| 28 May 2024, Tuesday |

In a first, U.S. warns of dangers of systemic racism in human trafficking report

Human trafficking is perpetuated by discriminatory policies, according to a report released by the US State Department on Thursday, which is the first time the two have been linked.

In the Trafficking in Persons report, US Secretary of State Antony Blinken stated that structural racism causes disparities, undermining Washington’s fight against human trafficking.

It was the first time, according to a State Department official, that the study made a link to institutional racism.

Since nationwide riots last year started by the murder of George Floyd, a Black man, by a white police officer, the United States has been re-examining its treatment of African Americans.

U.S. authorities have warned of increased threats from white supremacist groups.

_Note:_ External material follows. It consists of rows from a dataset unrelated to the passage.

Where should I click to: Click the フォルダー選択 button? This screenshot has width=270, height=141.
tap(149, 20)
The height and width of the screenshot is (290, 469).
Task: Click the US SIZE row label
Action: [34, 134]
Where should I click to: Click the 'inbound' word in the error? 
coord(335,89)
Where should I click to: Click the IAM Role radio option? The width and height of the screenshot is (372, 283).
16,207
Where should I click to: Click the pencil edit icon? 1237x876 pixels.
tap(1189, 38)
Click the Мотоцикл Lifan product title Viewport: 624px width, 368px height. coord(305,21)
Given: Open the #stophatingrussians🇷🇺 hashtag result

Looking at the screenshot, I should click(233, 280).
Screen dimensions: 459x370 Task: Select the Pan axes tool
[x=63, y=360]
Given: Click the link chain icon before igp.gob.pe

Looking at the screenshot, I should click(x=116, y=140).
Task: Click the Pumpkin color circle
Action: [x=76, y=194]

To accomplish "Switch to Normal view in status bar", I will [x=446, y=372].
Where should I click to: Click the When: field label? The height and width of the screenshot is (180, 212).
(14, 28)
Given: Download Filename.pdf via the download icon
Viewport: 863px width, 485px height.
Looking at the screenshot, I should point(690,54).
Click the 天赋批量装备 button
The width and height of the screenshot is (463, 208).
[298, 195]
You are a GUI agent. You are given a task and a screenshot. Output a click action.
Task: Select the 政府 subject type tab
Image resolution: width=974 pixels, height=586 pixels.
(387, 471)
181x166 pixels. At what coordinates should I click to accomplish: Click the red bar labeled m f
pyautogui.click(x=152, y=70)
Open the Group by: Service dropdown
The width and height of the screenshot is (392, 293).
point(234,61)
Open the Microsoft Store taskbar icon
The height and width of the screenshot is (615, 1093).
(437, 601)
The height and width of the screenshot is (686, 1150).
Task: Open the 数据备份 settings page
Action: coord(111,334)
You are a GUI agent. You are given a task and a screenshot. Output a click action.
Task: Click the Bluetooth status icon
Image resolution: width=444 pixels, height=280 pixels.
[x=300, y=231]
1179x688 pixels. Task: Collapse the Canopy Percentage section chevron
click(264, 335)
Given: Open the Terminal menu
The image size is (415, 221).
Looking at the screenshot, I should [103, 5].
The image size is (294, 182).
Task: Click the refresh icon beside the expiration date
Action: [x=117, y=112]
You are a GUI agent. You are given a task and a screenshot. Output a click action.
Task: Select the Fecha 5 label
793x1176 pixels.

“While the United States’ efforts to combat human trafficking have expanded in magnitude and sophistication over time,” the report stated, “the United States continues to grapple with how to address the uneven effects of human trafficking on racial minority groups.”

It claimed the impact of the COVID-19 pandemic on human trafficking, claiming that traffickers profited from the outbreak while governments redirected resources to combat the disease.

The research categorized countries and territories into four levels, lowering certain countries like Ethiopia while upgrading others.


The United States faulted Ethiopia for not demonstrating increased efforts to eliminate trafficking.

The report highlighted the conflict in Ethiopia’s Tigray region that has killed thousands of people, displaced more than 2 million people and pushed hundreds of thousands to the brink of famine.

The report said that since the conflict began in November, international organizations increasingly reported armed actors were responsible for committing human rights abuses and gender-based violence, including potential trafficking crimes.

Ethiopians seeking asylum in Sudan were increasingly vulnerable to trafficking and unaccompanied children in the conflict areas may be vulnerable to recruitment by non-state armed groups, the report also warned.


Belarus was cited for “key achievements” even if, as the report said, resident Alexander Lukashenko’s government did not “fully meet the minimum standards for the elimination of trafficking.”

The report made no mention of Lukashenko’s brutal crackdown on ongoing protests over his claim of victory in a 2020 presidential election widely seen as being rigged.


Saudi Arabia, a key U.S. ally in the Middle East, was cited for “making significant efforts” toward eliminating human trafficking, the report said.

However, the government failed to meet minimum standards in a number of areas, including fining, jailing and deporting foreign workers for prostitution or immigration violations even though many may have been trafficking victims, the report said.


Even after accounting for the impact of the COVID-19 outbreak, the study said Israel, Washington’s closest Middle Eastern ally, had fought to eliminate human trafficking, but its efforts “weren’t serious and sustained” compared to the previous reporting period.

It said that victim identification policies “re-traumatized” victims and delayed their access to needed assistance for years, while the government lowered its overall efforts to investigate, prosecute, and convict traffickers.

Official policies toward foreign workers “increased their vulnerability to trafficking,” the report said, while the only police unit officially charged with identifying trafficking victims remained under-staffed for a fifth straight year.


Turkey was added to the US list of countries implicated in the use of child soldiers during the past year, marking the first time that a NATO partner has been included in such a list, a move that is expected to aggravate already strained relations between Ankara and Washington.


Following a series of complaints from rights groups and US officials over the alleged exploitation of migrant workers in plantations and factories, the State Department lowered Malaysia to the worst classification.